Don't Accommodate Me

Written by
Katie Rose Guest Pryal

Published
Mar 29, 2017

Mar 29, 2017 • by Katie Rose Guest Pryal

When I was teaching at a university—which I did for 12 years—I never considered seeking disability accommodations. (My disability is invisible, by the way—to those I've not disclosed to, my disability is imperceptible as a disability.)

Even though I have a disability that would be legally recognized, one that costs me a great sum of money to treat each year, and one that takes a great deal of effort to manage, I would never have considered reaching out to my institution's human resources department for accommodations.

Why not?

As I've written about before, colleges and universities seem far more inclined to serve students with disabilities than faculty and staff with disabilities. Part of this stems from the legal forces at play. Students and faculty are protected by different laws, which means that schools must comply with different legal pressures. Students are protected by a whole host of laws designed just for them. Faculty, on the other hand, are protected by different laws—the same laws that protect any other employee in any other job.

It's fine, of course, that the legal protections for disabled faculty and staff are the same as for any other disabled employee at any other job, except that—everywhere—these legal protections are generally poorly enforced and difficult to access.

Mere Compliance

Moreover, disabled people in academia (like disabled people in any profession) face profession-specific challenges. Our colleagues struggle to avoid ableism. Attending academic conferences is almost always a challenge. The particulars of the academic job market—the conferences, the campus interviews—are challenging for disabled faculty. Furthermore, an institution's compliance with disability employment law rarely ensures the eradication of these profession-specific challenges.

What does it mean when an institution states that they will “comply” with disability law? Think about what that word means. It means that they will do only what they must, and only because they are forced to. Compliance means that, really, they wish you wouldn't come to them and ask them to accommodate your needs as a person with a disability. It means that the onus is on you, the disabled person, to force an institution to comply.

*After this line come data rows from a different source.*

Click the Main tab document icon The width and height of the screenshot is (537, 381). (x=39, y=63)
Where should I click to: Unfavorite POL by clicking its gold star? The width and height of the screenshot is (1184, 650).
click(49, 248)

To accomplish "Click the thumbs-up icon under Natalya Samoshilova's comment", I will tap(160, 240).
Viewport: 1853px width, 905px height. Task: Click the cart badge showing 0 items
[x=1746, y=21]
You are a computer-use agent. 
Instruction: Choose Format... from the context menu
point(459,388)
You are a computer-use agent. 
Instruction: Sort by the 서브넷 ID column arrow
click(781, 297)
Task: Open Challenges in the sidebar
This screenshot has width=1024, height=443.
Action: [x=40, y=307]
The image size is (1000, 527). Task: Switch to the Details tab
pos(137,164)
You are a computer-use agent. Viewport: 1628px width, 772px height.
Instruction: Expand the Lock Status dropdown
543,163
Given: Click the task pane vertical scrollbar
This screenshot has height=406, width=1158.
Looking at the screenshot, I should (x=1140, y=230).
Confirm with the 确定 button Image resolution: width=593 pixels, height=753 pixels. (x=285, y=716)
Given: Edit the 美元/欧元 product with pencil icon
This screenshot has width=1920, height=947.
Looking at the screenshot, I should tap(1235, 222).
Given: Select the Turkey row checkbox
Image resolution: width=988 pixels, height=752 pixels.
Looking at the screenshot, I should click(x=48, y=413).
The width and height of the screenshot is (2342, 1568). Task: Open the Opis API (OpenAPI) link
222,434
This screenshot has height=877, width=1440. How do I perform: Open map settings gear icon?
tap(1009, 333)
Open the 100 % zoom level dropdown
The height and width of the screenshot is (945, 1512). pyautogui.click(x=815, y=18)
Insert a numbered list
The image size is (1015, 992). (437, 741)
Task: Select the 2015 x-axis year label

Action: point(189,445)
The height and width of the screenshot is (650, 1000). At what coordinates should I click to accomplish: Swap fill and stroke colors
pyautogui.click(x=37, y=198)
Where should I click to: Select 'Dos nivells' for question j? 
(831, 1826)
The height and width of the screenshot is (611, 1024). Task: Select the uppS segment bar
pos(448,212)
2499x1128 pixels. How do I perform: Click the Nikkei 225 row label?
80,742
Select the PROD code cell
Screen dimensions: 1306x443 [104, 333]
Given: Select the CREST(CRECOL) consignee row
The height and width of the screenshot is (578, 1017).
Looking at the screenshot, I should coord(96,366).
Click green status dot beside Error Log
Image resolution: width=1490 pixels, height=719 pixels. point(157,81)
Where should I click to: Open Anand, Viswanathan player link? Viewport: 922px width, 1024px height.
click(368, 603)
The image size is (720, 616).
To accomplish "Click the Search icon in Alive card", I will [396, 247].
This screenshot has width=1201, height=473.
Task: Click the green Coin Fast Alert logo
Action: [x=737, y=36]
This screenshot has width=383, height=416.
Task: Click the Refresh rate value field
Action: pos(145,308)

Instead of requesting accommodations, I've spent my entire career forcing myself to do the accommodating, to fit myself around the parameters of my working conditions. And I'm hardly the only one. In a recent issue of Profession, the Modern Language Association's professional magazine, a group of disabled scholars reacted to the 2012 American Association of University Professors (AAUP) report on disability, “Accommodating Faculty Members Who Have Disabilities.” For those interested in ways forward for faculty and staff on university campuses, the essays, titled “Faculty Members, Accommodation, and Access in Higher Education,” are a great place to start.

Privacy Invaded

Susan Ghiaciuc, a professor at James Madison University and contributor to the essay collection, described officially disclosing her multiple sclerosis to her employer. She writes that she “felt like an amateur actuary preparing a predictive model of my life to protect my employer against future loss.” She had to provide lots of private information, including doctor letters and more. “That this thorough burden of proof seemed legitimate didn't make it feel any less stressful or intrusive.” Indeed, she writes that “the documentation I was required to provide once I disclosed my disability made me feel that I was being forced to put my various symptoms on display for public examination.” Ghiaciuc argues that this hurdle will surely cause other academics to avoid disclosure.

The invasion of privacy Ghiaciuc describes is precisely why I never sought accommodations. I did not want my medical records in the hands of a revolving door of strangers in human resources. I did not want my diagnosis, my symptoms, my history, to become the property of my employer—especially when I knew, as both a lawyer and a veteran of academia, that no effective changes would be made.

Burden Misplaced

Brenda Jo Brueggemann, a professor at the University of Connecticut and another contributor to the essay collection, puts her finger on the problem: “[The AAUP report] overindividualizes (yet again) the person with a disability as the problem, the burden, the issue. Stigma, disclosure, risk, the academic environment—all these are missing from the document.” When the onus of righting disability wrongs in the workplace is on the disabled person, you have a problem.

This onus includes, for example, having to reveal highly personal medical information, as Ghiaciuc described—a process that everyone takes for granted as “just the way it is,” legally, and as a way to avoid fraud. This fear of fraud reveals a presumption about disabled people, including disabled students, that all ableds must confront: that disabled people are fakers and malingerers, or milking the system for handouts. And this fear of fraud has a terrible side-effect: rather than screening out fakers, it keeps out disabled people who are afraid to submit themselves to an inquisition.

When Brueggemann mentions “stigma,” “disclosure,” and “risk,” she takes on issues that attach to asking for disability accommodations, and how seeking accommodations, for some of us, seems like a really bad trade. In the context of higher education, giving up our privacy just might not be worth it. (Again, I'm writing from the privileged position of a person whose disability is invisible. Not all disabled people have the choice I had to not disclose.)

When Brueggemann talks about stigma, disclosure, and risk, she's talking about risking stigma by putting your disability at the center of your identity. You risk becoming no longer you in the eyes of others, but rather disabled-you. And for many in higher education, that risk is just too high.